#### [Available records]
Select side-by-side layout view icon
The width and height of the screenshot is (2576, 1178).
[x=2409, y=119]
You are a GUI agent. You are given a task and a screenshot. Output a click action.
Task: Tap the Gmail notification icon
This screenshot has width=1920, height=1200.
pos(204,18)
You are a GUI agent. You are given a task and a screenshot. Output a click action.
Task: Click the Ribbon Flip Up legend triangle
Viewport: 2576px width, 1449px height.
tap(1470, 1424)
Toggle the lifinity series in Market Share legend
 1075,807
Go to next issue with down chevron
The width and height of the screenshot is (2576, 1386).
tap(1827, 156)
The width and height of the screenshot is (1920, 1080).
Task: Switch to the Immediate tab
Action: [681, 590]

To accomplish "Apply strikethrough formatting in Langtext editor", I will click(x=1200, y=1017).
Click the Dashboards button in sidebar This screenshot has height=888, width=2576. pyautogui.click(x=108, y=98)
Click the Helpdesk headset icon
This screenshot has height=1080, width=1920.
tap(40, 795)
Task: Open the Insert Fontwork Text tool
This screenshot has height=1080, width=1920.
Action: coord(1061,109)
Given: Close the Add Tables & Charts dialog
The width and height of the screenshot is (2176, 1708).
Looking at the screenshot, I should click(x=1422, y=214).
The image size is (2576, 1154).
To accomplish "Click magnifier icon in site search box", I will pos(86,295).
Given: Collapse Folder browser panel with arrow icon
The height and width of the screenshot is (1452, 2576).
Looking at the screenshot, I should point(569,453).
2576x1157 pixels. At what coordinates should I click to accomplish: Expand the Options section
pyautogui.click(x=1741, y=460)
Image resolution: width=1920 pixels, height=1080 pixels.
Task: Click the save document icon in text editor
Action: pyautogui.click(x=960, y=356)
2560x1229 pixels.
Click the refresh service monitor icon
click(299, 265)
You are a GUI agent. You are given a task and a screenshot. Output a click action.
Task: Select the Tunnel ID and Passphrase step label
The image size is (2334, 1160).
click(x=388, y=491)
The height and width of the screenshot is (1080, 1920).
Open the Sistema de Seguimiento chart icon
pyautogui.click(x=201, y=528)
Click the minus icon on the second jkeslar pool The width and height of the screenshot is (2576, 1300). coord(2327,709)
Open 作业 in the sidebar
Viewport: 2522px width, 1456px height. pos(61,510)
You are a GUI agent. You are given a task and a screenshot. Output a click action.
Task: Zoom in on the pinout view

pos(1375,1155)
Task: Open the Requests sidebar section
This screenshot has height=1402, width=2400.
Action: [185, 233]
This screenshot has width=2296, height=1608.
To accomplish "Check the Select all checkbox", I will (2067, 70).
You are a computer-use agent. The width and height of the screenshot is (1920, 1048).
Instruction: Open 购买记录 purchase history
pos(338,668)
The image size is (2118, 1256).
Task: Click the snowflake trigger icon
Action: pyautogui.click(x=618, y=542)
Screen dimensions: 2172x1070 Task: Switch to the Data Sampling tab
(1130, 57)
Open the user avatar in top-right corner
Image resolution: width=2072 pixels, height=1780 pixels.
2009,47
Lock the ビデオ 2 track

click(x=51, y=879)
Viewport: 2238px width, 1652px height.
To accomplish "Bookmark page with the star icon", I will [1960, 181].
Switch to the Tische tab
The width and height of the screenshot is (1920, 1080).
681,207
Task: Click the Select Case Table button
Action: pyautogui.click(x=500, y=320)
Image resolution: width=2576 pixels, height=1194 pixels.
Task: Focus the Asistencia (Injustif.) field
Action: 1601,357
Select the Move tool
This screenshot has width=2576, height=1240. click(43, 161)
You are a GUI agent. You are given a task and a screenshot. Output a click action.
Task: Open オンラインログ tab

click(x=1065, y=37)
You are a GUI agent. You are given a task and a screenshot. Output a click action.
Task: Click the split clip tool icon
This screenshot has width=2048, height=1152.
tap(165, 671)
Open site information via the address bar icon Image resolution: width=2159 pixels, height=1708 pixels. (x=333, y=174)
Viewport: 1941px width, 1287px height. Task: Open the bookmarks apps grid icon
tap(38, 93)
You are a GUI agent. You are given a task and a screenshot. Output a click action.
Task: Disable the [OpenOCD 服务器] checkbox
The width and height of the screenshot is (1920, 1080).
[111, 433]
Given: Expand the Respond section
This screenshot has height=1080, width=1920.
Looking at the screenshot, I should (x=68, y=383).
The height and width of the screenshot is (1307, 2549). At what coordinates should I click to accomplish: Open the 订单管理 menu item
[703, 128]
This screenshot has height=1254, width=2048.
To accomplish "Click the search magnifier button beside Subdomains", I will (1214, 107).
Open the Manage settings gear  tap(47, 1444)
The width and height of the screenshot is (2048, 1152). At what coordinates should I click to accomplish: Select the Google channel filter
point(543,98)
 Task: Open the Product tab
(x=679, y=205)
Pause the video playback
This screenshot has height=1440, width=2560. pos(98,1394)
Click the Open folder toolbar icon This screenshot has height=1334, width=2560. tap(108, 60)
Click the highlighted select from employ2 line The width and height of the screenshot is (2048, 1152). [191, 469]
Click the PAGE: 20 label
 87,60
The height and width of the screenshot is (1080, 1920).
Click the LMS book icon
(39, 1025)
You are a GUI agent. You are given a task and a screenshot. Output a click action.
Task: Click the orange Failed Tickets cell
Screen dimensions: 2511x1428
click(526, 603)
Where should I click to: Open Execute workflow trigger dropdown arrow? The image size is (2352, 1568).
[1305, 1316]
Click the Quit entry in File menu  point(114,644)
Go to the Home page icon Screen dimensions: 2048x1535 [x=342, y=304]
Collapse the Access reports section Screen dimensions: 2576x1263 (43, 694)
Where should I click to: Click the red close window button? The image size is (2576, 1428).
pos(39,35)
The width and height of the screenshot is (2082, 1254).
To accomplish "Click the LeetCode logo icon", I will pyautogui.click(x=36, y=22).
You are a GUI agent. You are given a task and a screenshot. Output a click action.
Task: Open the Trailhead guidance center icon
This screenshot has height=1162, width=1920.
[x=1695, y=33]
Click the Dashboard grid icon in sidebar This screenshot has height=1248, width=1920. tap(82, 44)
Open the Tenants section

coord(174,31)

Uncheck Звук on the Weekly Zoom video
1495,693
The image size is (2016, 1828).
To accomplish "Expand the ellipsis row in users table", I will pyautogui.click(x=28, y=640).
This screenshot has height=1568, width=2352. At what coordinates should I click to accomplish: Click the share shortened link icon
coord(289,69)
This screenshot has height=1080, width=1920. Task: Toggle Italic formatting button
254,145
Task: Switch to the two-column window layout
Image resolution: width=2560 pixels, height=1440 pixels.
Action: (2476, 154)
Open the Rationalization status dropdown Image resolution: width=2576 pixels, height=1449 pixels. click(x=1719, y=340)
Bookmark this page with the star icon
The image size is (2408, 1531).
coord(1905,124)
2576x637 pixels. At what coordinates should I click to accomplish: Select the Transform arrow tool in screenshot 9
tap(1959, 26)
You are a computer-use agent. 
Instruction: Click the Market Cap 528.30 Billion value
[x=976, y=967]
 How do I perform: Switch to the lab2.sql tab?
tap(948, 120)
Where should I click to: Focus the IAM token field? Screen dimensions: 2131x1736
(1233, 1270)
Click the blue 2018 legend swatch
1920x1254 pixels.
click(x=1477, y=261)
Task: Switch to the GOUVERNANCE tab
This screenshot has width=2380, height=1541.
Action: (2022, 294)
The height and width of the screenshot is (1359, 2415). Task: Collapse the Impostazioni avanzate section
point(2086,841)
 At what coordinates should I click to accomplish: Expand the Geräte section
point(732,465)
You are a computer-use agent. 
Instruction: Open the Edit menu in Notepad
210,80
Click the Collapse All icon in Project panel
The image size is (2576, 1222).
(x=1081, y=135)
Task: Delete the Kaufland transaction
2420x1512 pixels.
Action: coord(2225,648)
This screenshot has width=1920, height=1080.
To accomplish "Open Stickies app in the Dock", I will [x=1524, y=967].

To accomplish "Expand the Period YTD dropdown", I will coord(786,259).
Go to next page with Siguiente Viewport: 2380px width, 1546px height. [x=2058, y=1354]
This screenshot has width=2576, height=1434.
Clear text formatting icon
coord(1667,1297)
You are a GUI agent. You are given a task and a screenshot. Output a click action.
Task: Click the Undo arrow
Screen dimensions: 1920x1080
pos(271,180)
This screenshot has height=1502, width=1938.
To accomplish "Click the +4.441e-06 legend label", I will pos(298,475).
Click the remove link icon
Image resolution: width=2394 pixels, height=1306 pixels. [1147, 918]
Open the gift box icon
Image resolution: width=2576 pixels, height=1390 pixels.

#### [Task instructions]
Reproduce exactly, with nothing added, the lines from the one that contains "Instruction: Open the Edit menu in Notepad" to the end of the data.

#### [Exercise output]
Instruction: Open the Edit menu in Notepad
210,80
Click the Collapse All icon in Project panel
The image size is (2576, 1222).
(x=1081, y=135)
Task: Delete the Kaufland transaction
2420x1512 pixels.
Action: coord(2225,648)
This screenshot has width=1920, height=1080.
To accomplish "Open Stickies app in the Dock", I will [x=1524, y=967].

To accomplish "Expand the Period YTD dropdown", I will coord(786,259).
Go to next page with Siguiente Viewport: 2380px width, 1546px height. [x=2058, y=1354]
This screenshot has width=2576, height=1434.
Clear text formatting icon
coord(1667,1297)
You are a GUI agent. You are given a task and a screenshot. Output a click action.
Task: Click the Undo arrow
Screen dimensions: 1920x1080
pos(271,180)
This screenshot has height=1502, width=1938.
To accomplish "Click the +4.441e-06 legend label", I will pos(298,475).
Click the remove link icon
Image resolution: width=2394 pixels, height=1306 pixels. [1147, 918]
Open the gift box icon
Image resolution: width=2576 pixels, height=1390 pixels.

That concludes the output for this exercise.